• [Work item]: Check every line below for the string "computer". Copy the ones that have it.

• [Exercise data]:
%%

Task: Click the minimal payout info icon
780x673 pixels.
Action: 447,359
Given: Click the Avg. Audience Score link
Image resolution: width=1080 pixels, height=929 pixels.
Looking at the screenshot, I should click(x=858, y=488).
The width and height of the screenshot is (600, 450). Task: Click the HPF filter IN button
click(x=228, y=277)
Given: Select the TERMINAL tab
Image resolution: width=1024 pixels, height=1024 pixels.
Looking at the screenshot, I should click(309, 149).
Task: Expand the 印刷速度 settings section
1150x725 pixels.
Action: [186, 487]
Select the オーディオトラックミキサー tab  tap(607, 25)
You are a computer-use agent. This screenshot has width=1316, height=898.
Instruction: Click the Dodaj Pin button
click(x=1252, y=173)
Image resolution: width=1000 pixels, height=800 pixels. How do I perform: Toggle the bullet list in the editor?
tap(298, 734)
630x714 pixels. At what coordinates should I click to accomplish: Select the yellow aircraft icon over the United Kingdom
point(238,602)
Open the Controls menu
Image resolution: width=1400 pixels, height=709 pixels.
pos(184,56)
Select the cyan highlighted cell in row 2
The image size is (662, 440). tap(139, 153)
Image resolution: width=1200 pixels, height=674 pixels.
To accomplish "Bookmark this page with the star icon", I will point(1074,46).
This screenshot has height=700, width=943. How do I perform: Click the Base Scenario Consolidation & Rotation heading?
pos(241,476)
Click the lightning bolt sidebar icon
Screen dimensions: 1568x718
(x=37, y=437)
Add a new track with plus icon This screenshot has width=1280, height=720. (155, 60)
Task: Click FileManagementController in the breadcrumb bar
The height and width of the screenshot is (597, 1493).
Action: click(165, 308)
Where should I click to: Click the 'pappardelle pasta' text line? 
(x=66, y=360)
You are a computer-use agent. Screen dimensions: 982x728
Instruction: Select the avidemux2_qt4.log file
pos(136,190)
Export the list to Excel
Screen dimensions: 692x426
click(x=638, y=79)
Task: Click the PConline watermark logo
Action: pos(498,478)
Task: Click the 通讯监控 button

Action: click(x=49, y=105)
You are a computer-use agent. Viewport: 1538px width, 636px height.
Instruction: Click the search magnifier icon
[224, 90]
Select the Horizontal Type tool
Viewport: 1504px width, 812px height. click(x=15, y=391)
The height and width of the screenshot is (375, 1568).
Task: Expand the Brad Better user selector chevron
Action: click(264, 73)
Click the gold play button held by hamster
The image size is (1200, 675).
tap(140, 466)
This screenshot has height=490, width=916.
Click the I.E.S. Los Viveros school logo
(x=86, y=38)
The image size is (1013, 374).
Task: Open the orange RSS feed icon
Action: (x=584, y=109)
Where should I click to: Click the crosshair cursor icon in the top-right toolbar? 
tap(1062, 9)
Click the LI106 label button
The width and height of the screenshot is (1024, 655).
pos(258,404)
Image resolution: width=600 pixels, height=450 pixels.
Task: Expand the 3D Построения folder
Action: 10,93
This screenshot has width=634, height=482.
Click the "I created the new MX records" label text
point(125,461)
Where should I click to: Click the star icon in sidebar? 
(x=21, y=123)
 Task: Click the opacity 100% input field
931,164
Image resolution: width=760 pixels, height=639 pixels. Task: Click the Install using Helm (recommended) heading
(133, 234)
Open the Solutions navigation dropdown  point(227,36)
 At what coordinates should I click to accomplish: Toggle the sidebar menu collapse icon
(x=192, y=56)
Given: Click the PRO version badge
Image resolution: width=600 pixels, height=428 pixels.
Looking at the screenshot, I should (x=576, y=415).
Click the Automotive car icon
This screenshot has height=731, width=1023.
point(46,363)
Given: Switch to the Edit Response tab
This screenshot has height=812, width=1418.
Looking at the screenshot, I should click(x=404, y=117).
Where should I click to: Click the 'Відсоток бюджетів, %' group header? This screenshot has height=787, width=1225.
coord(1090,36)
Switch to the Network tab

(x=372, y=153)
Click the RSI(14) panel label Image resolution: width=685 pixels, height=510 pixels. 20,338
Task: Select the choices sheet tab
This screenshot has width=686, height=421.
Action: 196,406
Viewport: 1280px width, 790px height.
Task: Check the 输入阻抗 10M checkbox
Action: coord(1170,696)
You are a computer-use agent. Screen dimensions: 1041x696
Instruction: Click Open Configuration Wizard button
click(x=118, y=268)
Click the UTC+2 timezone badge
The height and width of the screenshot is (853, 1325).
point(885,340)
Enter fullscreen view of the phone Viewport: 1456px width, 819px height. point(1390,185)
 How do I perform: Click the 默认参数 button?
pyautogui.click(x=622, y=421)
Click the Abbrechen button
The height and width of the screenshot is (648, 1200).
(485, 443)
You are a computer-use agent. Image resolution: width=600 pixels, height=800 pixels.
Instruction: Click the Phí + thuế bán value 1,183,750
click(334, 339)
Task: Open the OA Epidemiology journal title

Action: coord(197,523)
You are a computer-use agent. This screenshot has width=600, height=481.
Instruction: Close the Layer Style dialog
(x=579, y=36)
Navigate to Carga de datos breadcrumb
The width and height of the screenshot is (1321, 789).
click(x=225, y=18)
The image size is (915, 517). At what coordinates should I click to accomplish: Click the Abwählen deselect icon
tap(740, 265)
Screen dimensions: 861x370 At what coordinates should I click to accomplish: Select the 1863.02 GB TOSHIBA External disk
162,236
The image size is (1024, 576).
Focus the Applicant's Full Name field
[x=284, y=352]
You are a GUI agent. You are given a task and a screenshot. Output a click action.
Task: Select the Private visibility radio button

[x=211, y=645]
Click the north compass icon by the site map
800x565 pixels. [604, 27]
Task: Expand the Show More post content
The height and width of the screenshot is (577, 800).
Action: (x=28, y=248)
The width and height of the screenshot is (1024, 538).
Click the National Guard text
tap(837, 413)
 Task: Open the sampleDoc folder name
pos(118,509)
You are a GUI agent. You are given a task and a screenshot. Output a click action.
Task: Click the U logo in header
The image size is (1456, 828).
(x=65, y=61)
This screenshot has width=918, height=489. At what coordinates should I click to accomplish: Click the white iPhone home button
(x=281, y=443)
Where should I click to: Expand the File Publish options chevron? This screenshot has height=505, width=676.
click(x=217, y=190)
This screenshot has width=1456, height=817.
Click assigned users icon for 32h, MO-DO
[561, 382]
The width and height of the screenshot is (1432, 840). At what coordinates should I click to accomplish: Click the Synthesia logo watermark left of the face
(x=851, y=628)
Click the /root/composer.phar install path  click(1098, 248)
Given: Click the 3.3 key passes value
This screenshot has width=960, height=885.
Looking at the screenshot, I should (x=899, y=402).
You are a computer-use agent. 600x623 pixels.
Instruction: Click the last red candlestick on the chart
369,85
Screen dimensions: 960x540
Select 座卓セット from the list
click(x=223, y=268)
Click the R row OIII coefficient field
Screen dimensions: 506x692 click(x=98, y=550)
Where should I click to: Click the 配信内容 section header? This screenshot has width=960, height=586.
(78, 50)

%%

• [Exercise response]:
You are a computer-use agent. This screenshot has width=1316, height=898.
You are a computer-use agent. Screen dimensions: 982x728
You are a computer-use agent. Viewport: 1538px width, 636px height.
You are a computer-use agent. Screen dimensions: 1041x696
You are a computer-use agent. Image resolution: width=600 pixels, height=800 pixels.
You are a computer-use agent. This screenshot has width=600, height=481.
You are a computer-use agent. 600x623 pixels.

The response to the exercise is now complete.